╭─ THE DATA
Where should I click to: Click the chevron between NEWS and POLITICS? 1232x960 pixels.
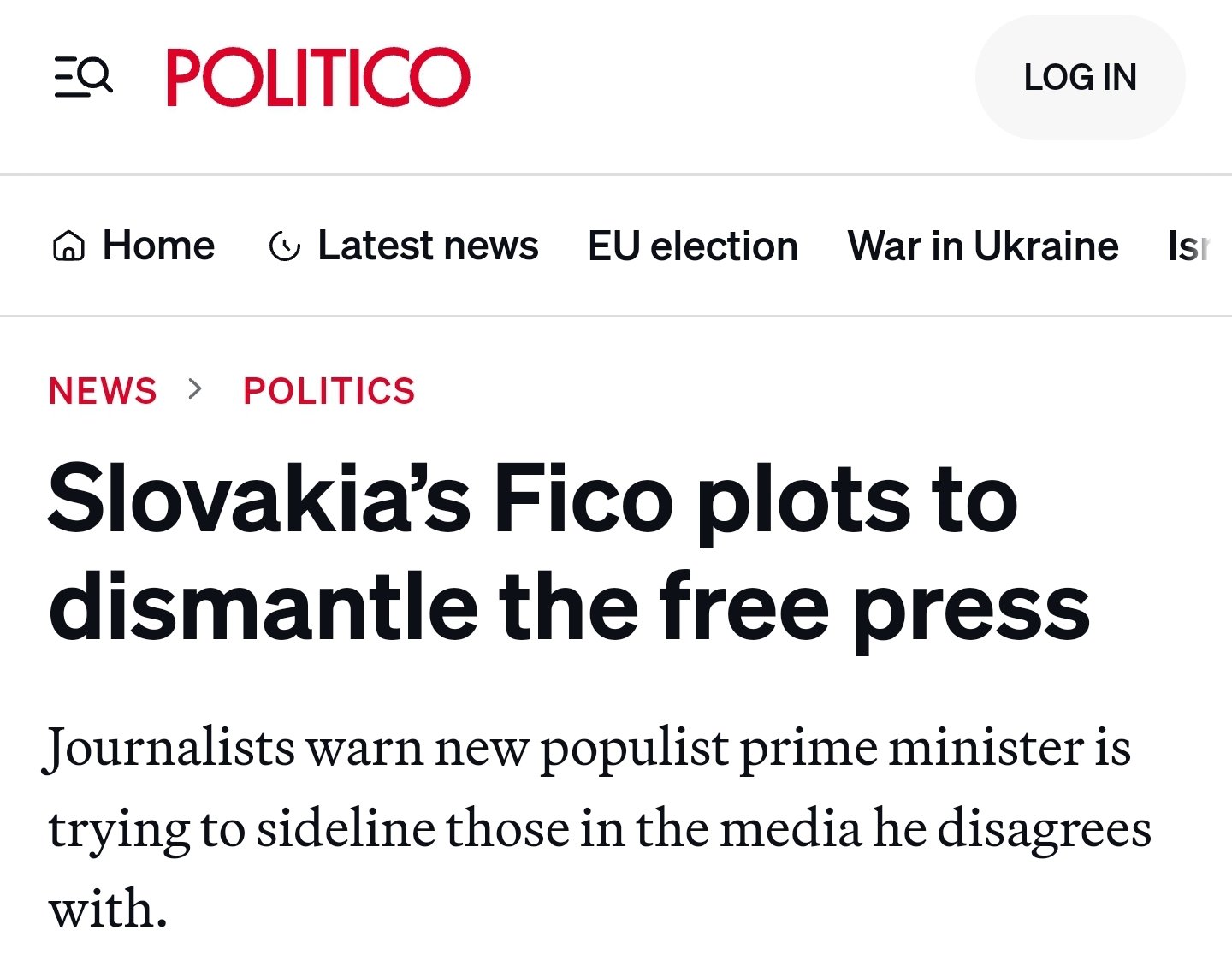197,389
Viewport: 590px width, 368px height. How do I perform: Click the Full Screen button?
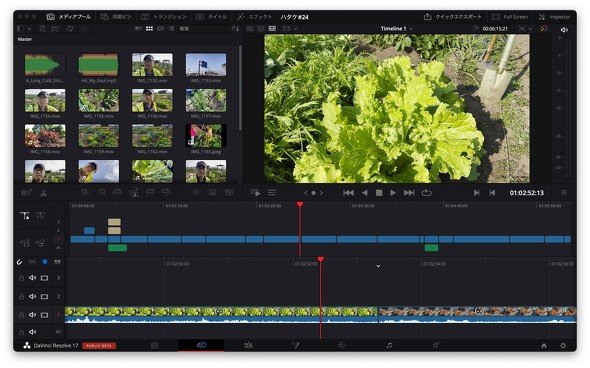click(x=510, y=17)
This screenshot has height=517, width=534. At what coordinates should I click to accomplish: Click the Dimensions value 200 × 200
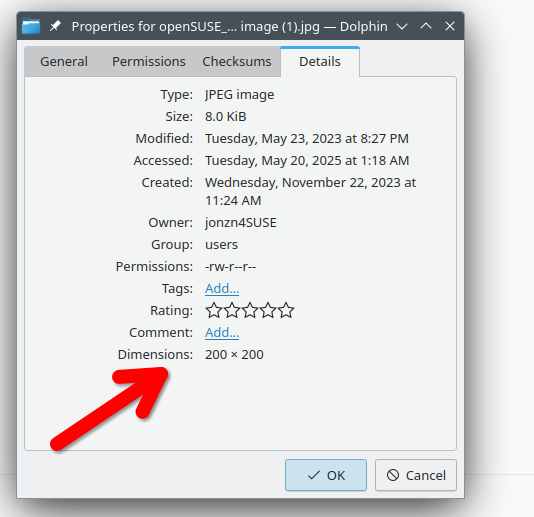pos(234,355)
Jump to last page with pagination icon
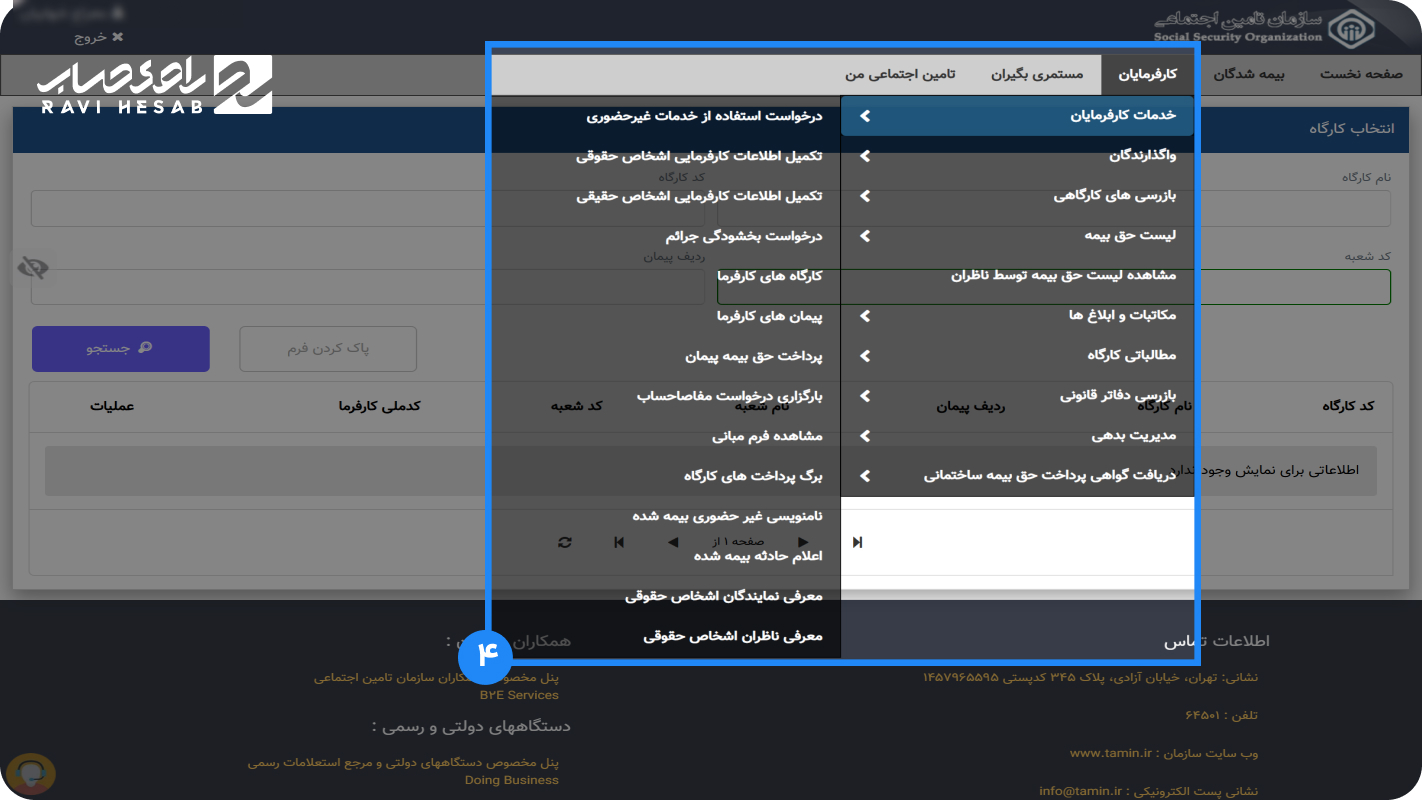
╰─
**ABOUT THIS EXERCISE**
The data above must be given back verbatim, minus its images.

**RESPONSE BELOW**
Where should I click to: Click the chevron between NEWS and POLITICS? 1232x960 pixels.
197,389
Viewport: 590px width, 368px height. How do I perform: Click the Full Screen button?
click(x=510, y=17)
This screenshot has height=517, width=534. At what coordinates should I click to accomplish: Click the Dimensions value 200 × 200
pos(234,355)
Jump to last page with pagination icon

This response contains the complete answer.